Астрик опустилась на лиственный ковер и стала рассматривать крошку.
— Даже отцу — молчок. А то примет меня за мутанта, каких в городе много, и унесет в приют.
Астрик была так удивлена, что не заметила вернувшегося Баата.
— Что ты нашла? Гм, забавная коряга, — он подцепил крошку палкой и отбросил в сторону.
Это насторожило девочку. Выходит, отец видит совсем не то, что она. Когда той же тропкой они возвращались назад, она чуть поотстала от отца и подбежала к дубу. Маленький хозяин леса притаился в дупле, на подстилке из трав, где он отдыхал и по ночам грыз орехи и ягоды. Днем же обычно следил за порядком в своих владениях.
— Возьми на память, — сказал он на своем лесном языке, но Астрик поняла его. Он протянул ей три желудя. — Когда задуют метели, достань их, вспомни обо мне, и я вмиг согреюсь в своем домишке, где зимой хотя и уютно, но не всегда тепло.
Она положила желуди в карман куртки, а чтобы чем-то отблагодарить лесовичка, достала носовой платок с вышитым вензелем.
— Вот. Хочешь, принесу что-нибудь теплое. У меня есть шерстяной шарф, под которым зимой тебе будет тепло.

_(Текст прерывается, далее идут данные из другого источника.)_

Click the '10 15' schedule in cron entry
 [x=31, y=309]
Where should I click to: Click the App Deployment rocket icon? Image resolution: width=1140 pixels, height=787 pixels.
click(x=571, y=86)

— Что ты, что ты, — замахал он ручками-коряжками. — Я и платок, извини, не возьму. Лес нельзя захламлять. Как-нибудь выдюжу зиму, хоть и стар стал.
Тут у Астрик слегка закружилась голова, ноги задрожали, и она провалилась в свою обычную сумеречность. А вместо нее перед лесным дивом оказалась Гастрик.
— Мне как раз не хватало такой игрушки! Скорее, папа! Посмотри на этого страшилечку! А вот я ему бороду оторву, чтобы не зазнавался! Ой, он цапнул меня!
— Обычный сучок. — Баат был раздосадован тем, что Гастрик — в который раз! — появилась раньше положенного на целых полчаса. Если так пойдет и дальше, то со временем она может вообще вытеснить Астрик. — Почему ты пришла не вовремя?
— Откуда я знаю, — Гастрик надула губы.
— Значит, и уйдешь раньше, — отчеканил Баат.
…Этот эпизод кое-что добавил к тому, что узнала Ватрина за неделю общения с сестричками. Многое повидала она на своем веку, но впервые встретилась с таким соответствием внешности внутреннему содержанию. Если Астрик бросает кусок колбасы бродячей кошке со впалыми облезлыми боками, то Гастрик эту же кошку загоняет в подвал и расстреливает из духового пистолета. У Астрик слезы на глазах, когда видит какую-нибудь нищенку с плакатом на спине: «Мне негде жить!» Зато у Гастрик подобные люди вызывают злую усмешку и реплику: «Нужно работать лучше!» В душе Астрик — океан любви и милосердия, душа Гастрик заселена демонами разрушения. В одном и том же теле на равных правах умудряются властвовать бог и черт, и порою кажется, что они вступают в единоборство друг с другом.
— Почему ты все время уступаешь злючке? — поинтересовалась Ватрина у Астрик. — Ведь она живет вдвое дольше, чем ты. Как это происходит?